Es más lógico, pues, que las actividades clínicas de promoción y protección de la salud (las preventivas) se enmarquen en un contexto comunitario y que se complementen con intervenciones colectivas conjuntamente con los servicios de salud pública y, sobre todo, con instituciones y entidades ciudadanas. Sin esta coordinación, los esfuerzos asistenciales resultan muy poco eficientes, como pone de manifiesto que las prescripciones de medicamentos hipotensores e hipolipidemiantes supongan más del 15% del gasto farmacéutico público, es decir, casi el 5% del gasto corriente del sector público en sanidad, mientras que la prevalencia de hipertensión, exceso de peso y de obesidad siguen incrementándose. Y ello sin contar el gasto y, sobre todo, el esfuerzo asistencial en términos de visitas y de pruebas complementarias. Una carga de atención que seguramente no es ajena a la frustración de los profesionales.
No se trata tanto de postergar la prevención entre las actividades asistenciales como algunos plantean5,6, llevando el péndulo al otro lado, sino más bien de realizarlas de la forma más adecuada. Y esto podría conseguirse, por una parte, si los servicios asistenciales básicamente de atención primaria y los servicios colectivos de la salud pública actuaran como componentes de un mismo sistema sanitario y colaboraran estrechamente para satisfacer las necesidades sanitarias de la población a la que teóricamente sirven. Y, por otra parte, si contaran en realidad con la ciudadanía.
En este sentido, las prioridades de intervención no tienen por qué limitarse a la modificación de comportamientos de los usuarios y, en menor medida, de la población de referencia. Además de los determinantes sociales y comunitarios que hay que abordar, el sistema sanitario por sí mismo se ha convertido en una fuente nada despreciable de enfermedad. La iatrogenia no es, en estos momentos, ninguna anécdota y tiene raíces y alcance estructurales, particularmente debido a un consumo sanitario inadecuado y al poco rigor en el establecimiento de las indicaciones, entre las cuales se incluyen también las intervenciones clínicas preventivas.
De ahí la conveniencia de que el énfasis preventivo alcance también a las intervenciones de prevención terciaria y cuaternaria; reducir las complicaciones y secuelas mediante una rigurosa práctica médica y, sobre todo, cumplir la máxima hipocrática de primum non noccere. Es una responsabilidad directamente exigible a los dispositivos sanitarios.

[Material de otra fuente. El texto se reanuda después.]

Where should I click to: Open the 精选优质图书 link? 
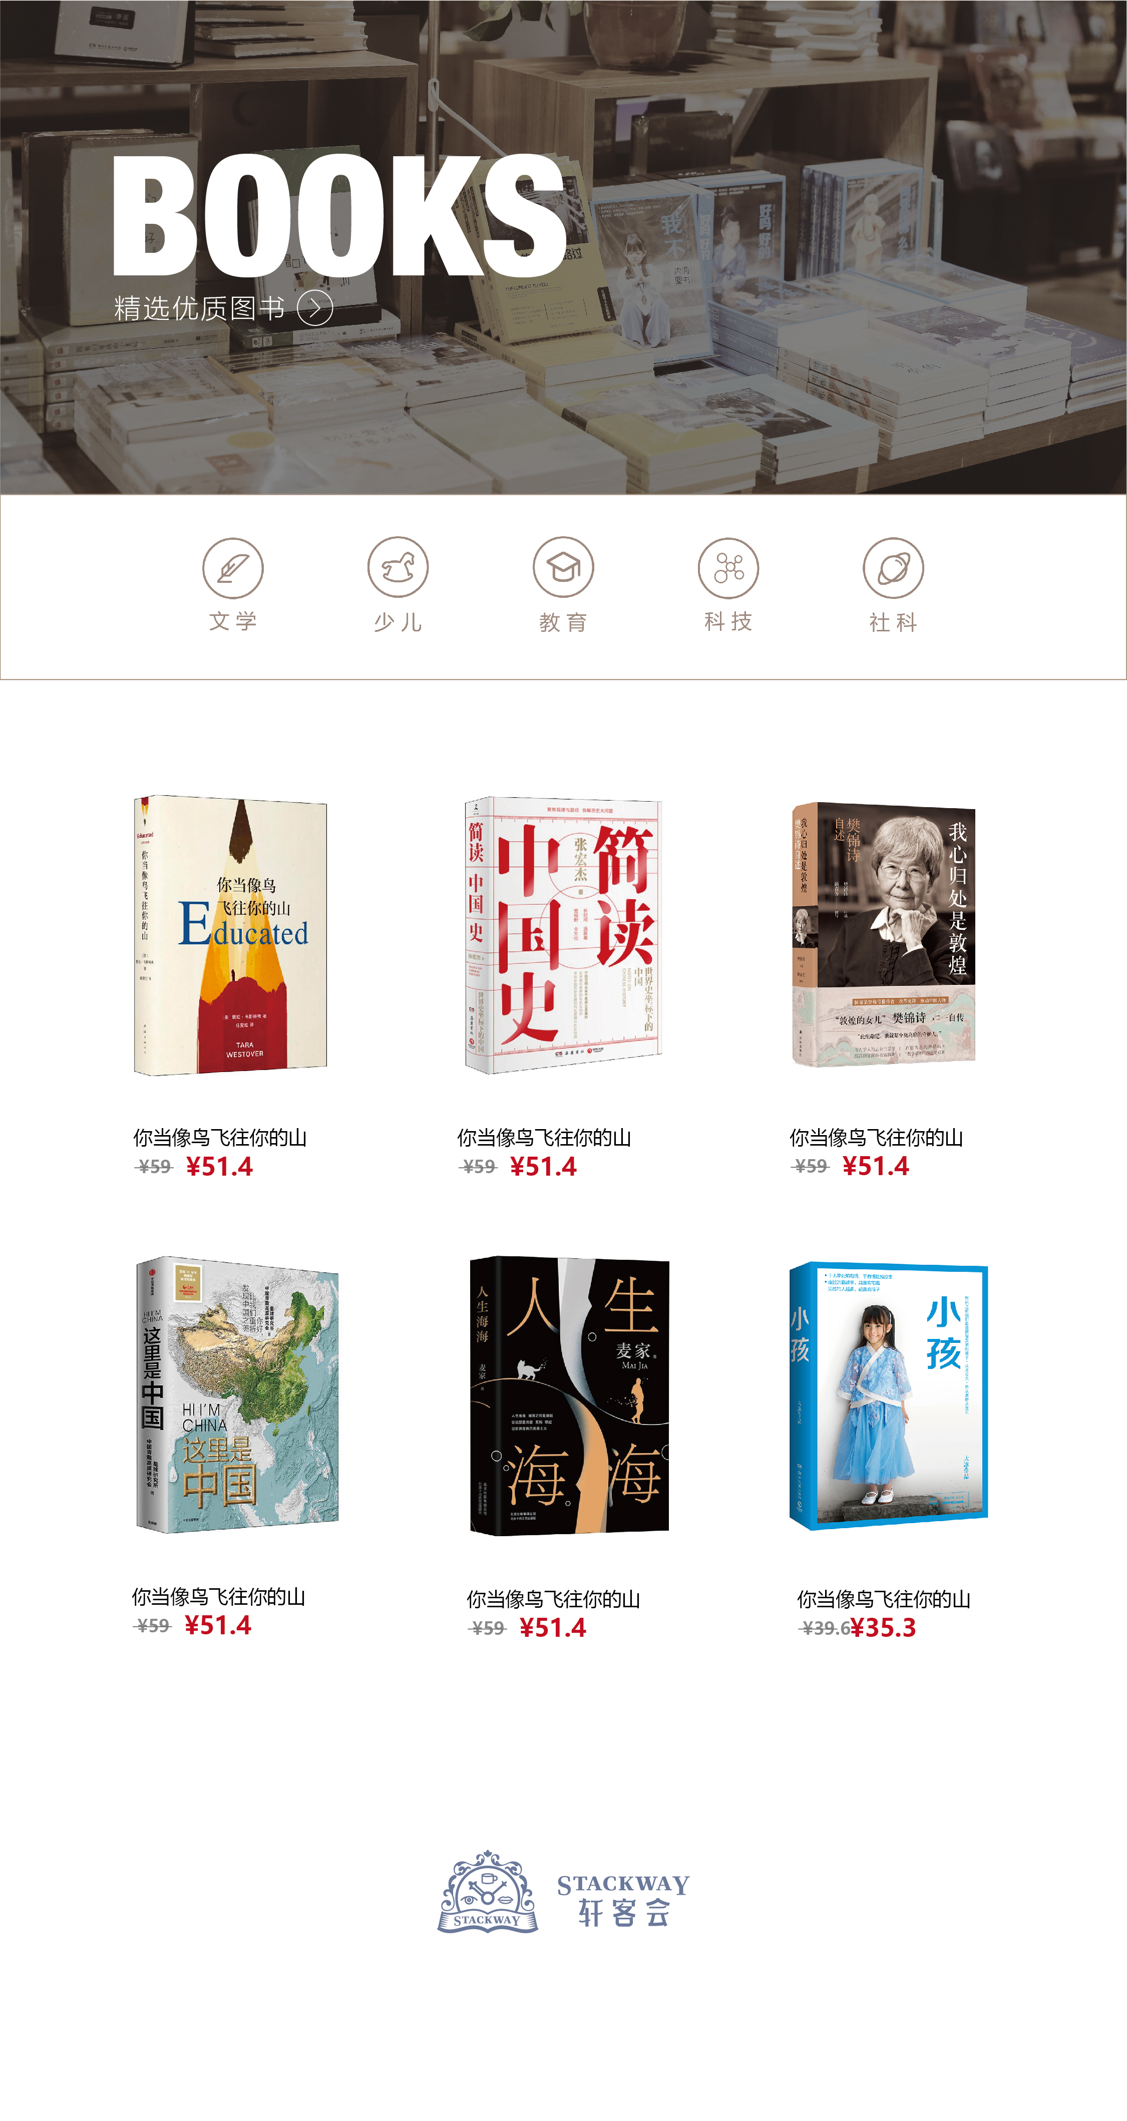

Finalmente, conviene aclarar que la correspondencia entre actividades preventivas y promoción de la salud es consecuencia del sesgo que introduce la perspectiva de la medicina preventiva. Si bien es cierto que las actividades preventivas, cuando tienen éxito, mejoran la salud, el incremento de la salud no consiste sólo, ni principalmente, en la prevención de las enfermedades. Si asumimos que la salud no es la mera ausencia de enfermedad, sino más bien una manera de vivir autónoma, solidaria y plena o, si se prefiere, el máximo bienestar físico, psíquico y social, la promoción de la salud no se agota en proteger la salud actual reduciendo la incidencia de nuevos casos de enfermedad o mejorando el pronóstico de las enfermedades en estadios preclínicos.
La promoción de la salud no puede ser, pues, un propósito exclusivo del sistema sanitario, sino de la sociedad en su conjunto, al que tal vez pueda contribuir la sanidad, sobre todo si no se empecina en disminuir la autonomía de los pacientes y los ciudadanos, mediante una excesiva medicalización.